*What you have to do*. Each line below that holds the string "click" counts once; report the total and nothing else.

*Information given*.
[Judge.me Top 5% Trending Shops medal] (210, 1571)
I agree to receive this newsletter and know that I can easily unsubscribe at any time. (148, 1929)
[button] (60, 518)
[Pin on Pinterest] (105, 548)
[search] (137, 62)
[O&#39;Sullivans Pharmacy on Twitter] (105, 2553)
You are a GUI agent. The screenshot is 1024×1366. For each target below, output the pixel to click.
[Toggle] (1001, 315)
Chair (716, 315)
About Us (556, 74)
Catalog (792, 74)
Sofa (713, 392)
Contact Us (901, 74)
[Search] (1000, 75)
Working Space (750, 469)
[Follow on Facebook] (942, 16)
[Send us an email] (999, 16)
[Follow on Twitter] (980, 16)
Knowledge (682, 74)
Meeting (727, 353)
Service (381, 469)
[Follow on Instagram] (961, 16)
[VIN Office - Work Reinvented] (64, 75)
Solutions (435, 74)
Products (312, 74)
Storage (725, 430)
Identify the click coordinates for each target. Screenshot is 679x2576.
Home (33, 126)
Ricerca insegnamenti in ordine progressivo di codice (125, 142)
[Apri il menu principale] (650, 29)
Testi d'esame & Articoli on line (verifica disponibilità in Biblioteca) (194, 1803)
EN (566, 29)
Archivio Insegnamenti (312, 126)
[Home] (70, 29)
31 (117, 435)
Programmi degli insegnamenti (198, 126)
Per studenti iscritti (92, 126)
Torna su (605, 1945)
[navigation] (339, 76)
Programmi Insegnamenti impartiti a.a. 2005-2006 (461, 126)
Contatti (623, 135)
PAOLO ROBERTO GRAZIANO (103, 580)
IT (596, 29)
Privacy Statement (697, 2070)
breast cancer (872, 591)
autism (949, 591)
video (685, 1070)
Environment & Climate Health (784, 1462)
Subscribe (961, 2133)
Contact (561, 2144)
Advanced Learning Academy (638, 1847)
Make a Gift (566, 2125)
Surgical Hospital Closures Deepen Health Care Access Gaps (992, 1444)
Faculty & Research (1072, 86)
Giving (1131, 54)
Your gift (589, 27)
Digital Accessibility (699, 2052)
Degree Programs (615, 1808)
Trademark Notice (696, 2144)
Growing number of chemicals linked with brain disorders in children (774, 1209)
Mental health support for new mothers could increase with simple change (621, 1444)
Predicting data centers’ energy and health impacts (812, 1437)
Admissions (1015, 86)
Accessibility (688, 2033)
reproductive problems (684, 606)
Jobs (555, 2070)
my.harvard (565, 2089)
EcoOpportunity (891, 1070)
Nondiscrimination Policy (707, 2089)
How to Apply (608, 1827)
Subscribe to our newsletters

*Response to the task*. 2